- Required work: Below are records with pictures. Transcribe exactly, and only, the lines from the line with "Instruction: Add to Watchlist" to the line with "This screenshot has height=481, width=767.", both ends included, but not the pictures.

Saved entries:
# # #

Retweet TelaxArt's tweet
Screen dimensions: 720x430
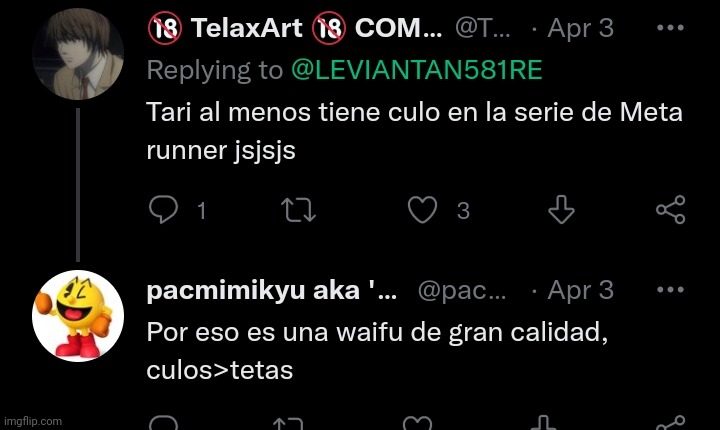click(298, 210)
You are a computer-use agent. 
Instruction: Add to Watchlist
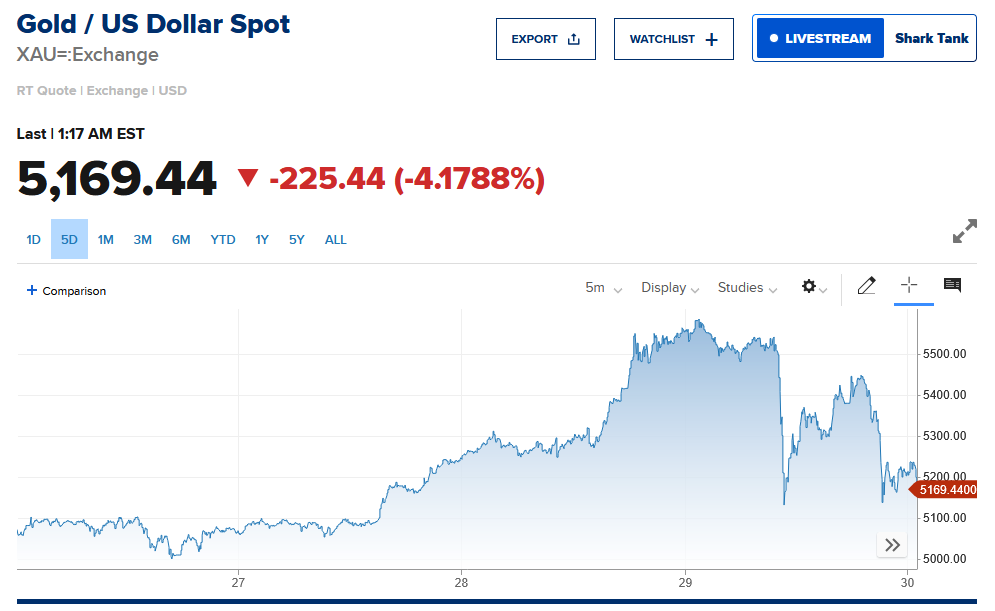(673, 39)
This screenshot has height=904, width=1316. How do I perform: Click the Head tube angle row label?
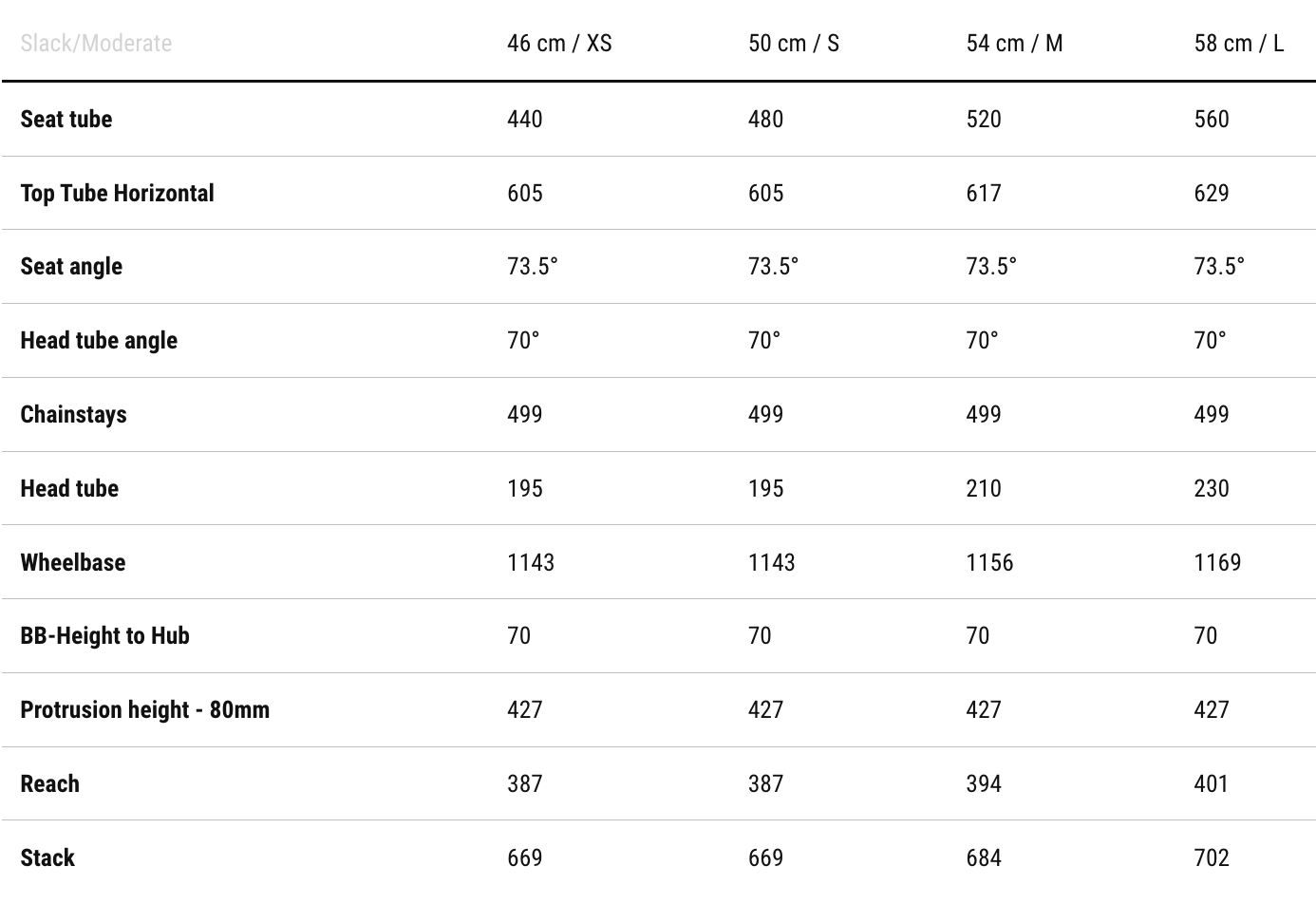point(99,341)
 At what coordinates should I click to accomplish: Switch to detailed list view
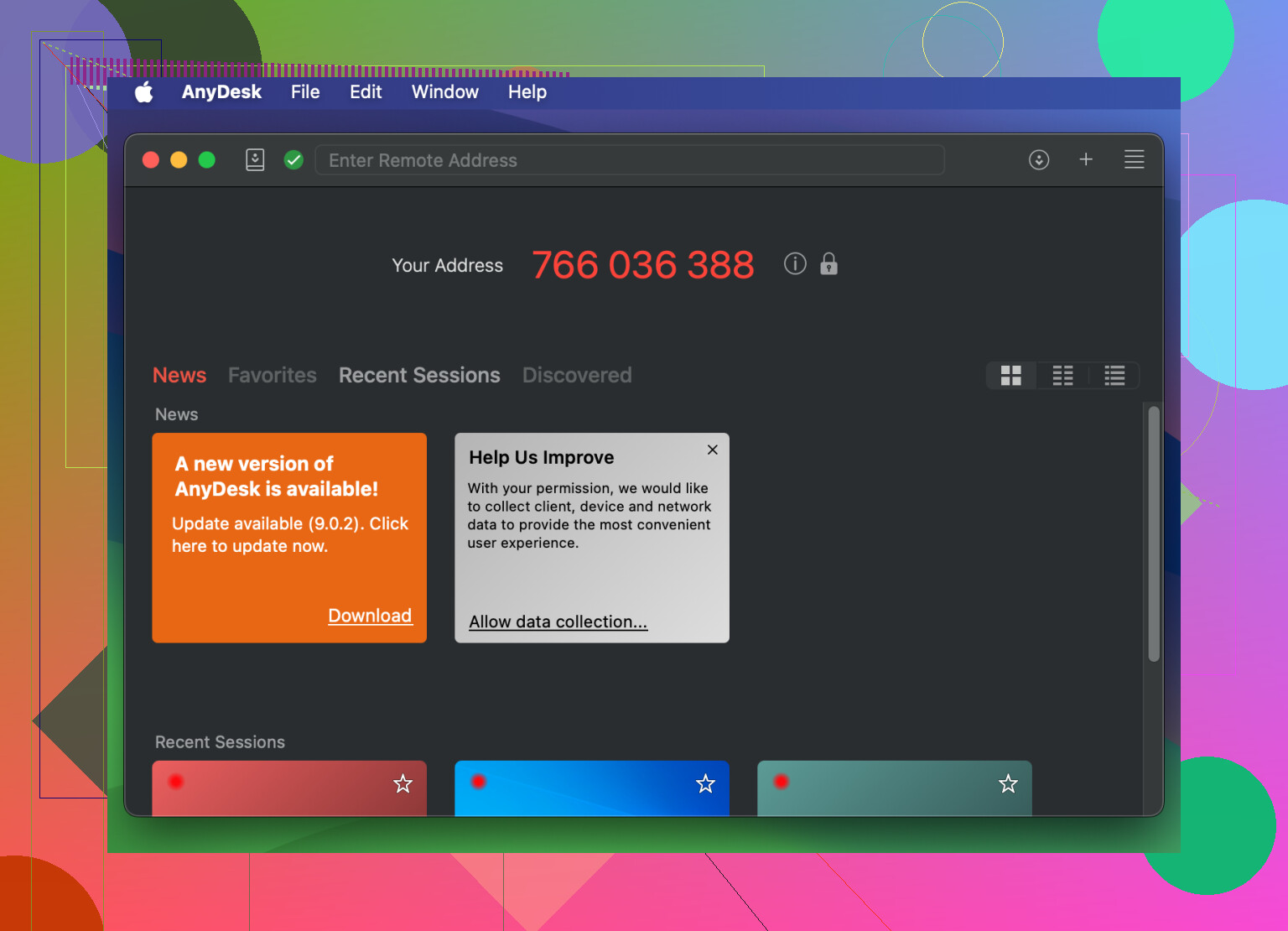1114,376
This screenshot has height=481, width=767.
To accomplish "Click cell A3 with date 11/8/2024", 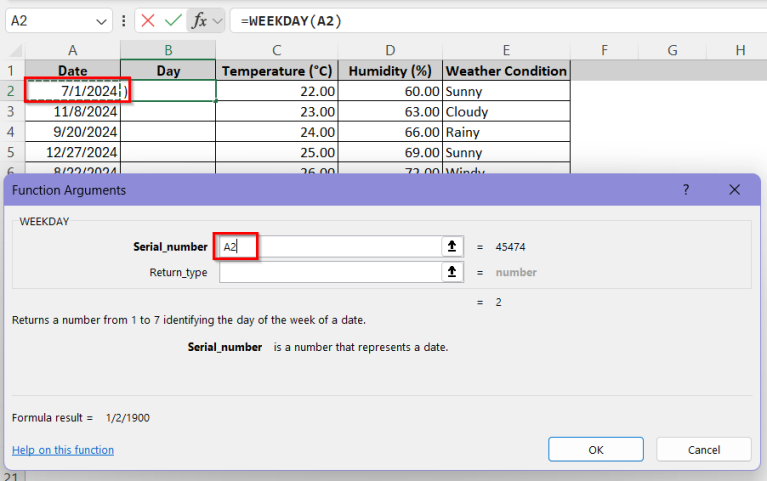I will (x=73, y=112).
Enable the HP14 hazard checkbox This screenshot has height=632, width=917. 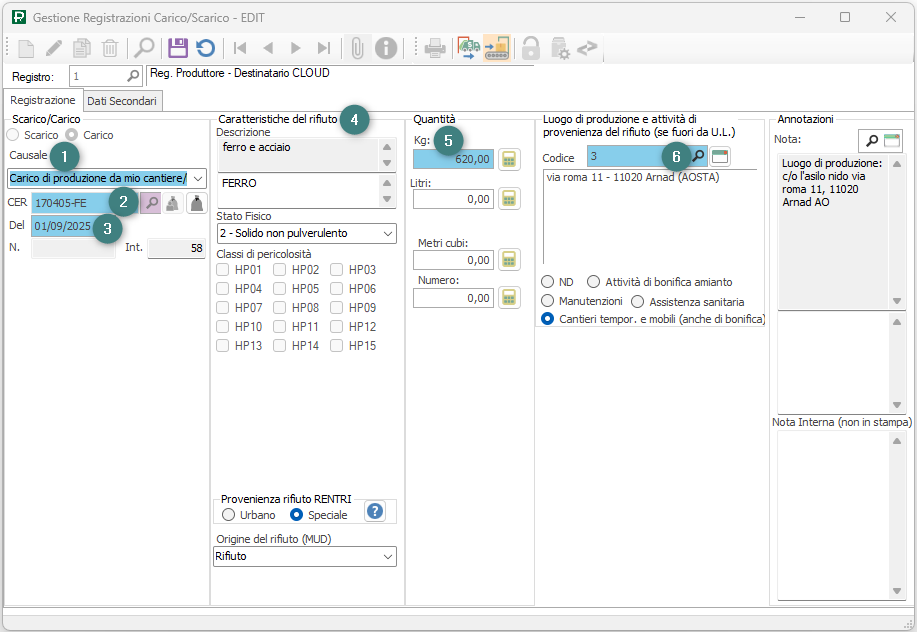click(x=281, y=345)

# # #

- The answer:
Instruction: Add to Watchlist
(673, 39)
This screenshot has height=904, width=1316. How do I perform: Click the Head tube angle row label?
point(99,341)
 At what coordinates should I click to accomplish: Switch to detailed list view
1114,376
This screenshot has height=481, width=767.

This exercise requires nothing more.